It is good to learn of an establishment that has bucked the trend and pulled in the customers at a time when two Sussex clubs have ceased to exist and another is in liquidation.
Sedlescombe has sprung from uncertain beginnings to a nice, and not so little, earner.
The key to success is targetting the teaching market.
The club is the home of the James Andrews School of Golf and many make use of the digital analysis centre and gain first-hand personal tuition from five teaching professionals.
There is a luxurious 20-room lodge for residential students that merits a five-star rating when any of the varied courses are finished.
Andrews, 31, director of owners Sedlescombe Golf Club Ltd, said: "We are a golf club driven by a golf school. I know that sounds strange because it is normally the other way around. We are not primarily a pay-and-play facility.
"The nearest such organisation is in Norfolk. We don't need to be in a big fight for green fees. That sort of thing can be best left to others."
Sedlescombe has come a long way since the early Nineties when it started under the name of Aldershaw and was owned by an Iranian company, Bahar Leisure.
When it ran out of money the entreprenural Glen Johnson, owner of Horam Park, took the site at a receiver's sale.
There was a driving range and pro shop with clubhouse but little else and when business failed to come up to expectations, Johnson did not hang around long enough to get his fingers burned.
He disposed of it to a company keen to enter the leisure field when golf was booming.
It was important to extend the nine holes to 18 and this was done to a design by Ian Scott- McKenzie that opened two years ago. By this time the golf school had started up.

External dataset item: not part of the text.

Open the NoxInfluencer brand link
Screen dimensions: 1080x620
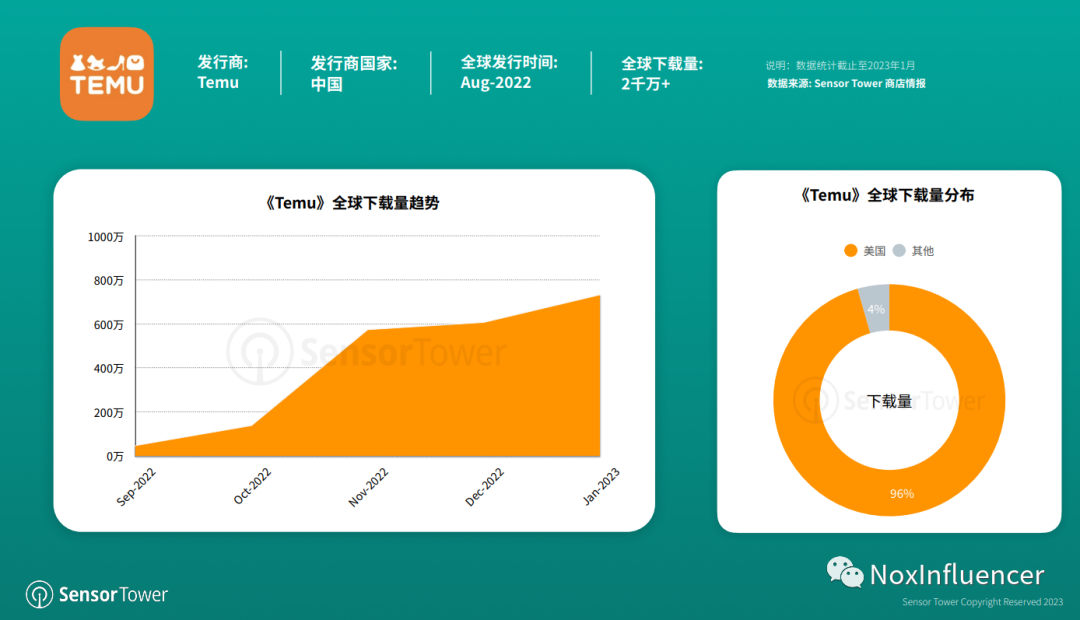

During five years of the current ownership a slip road has been built off the A21 just north of Hastings, plus a complete makeover capable of attracting custom nationwide.
The £2.5m investment has started to pay off.
Andrews said: "People come mainly from London and the local area and we get students from all over Europe including Iceland and Poland.
"The golf school has doubled in turnover since last year and we are looking to do another third as much business again this year. Our follow-up business is second to none."
Nothing is left to chance and pupils are even instructed in how to mark a score card correctly.
The indoor combined video and computer teaching system incorporates two cameras recording the swing.
The images are downloaded onto the computer, enabling the coach to highlight specific areas for improvement.
What follows is a watch-and- learn process that can be of vital interest to the lowest and highest handicaps or those without any rating.
Nearby, Hastings Golf and Country Club is in administration. In a dog-eat-dog age, it was refreshing to hear Andrews on the subject of his troubled near neighbours.
He said: "We want Hastings to stay open. It is good for the area and good for golf that it avoids closing.
"We are not in competition with them and I sincerely hope all goes well."
The boot was on the other foot when the original Aldershaw project took its first faltering steps.
Now fortune has turned full circle and Sedlescombe, where Andrews has been based foreight years, boasts a staff of 31 and a spick and span 98 acreage.
The course is parkland with more than its fair share of woodland and water-related holes over undulating terrain.
The back nine has more trees than the front and membership numbers 350 with adults paying £50 a month direct debit. It costs £16 for a full round, rising to £20 in May.
Sedlescombe enters a team in the Davies and Tate Championship and their star player is Ben Evans, the club champion and England schoolboy international.
Andrews is a younger brother of Highwoods pro Mike and started there as an amateur, later working as an assistant.
When he started out, he could little have dreamed that his future lay only a few miles away at a business opportunity waiting to happen.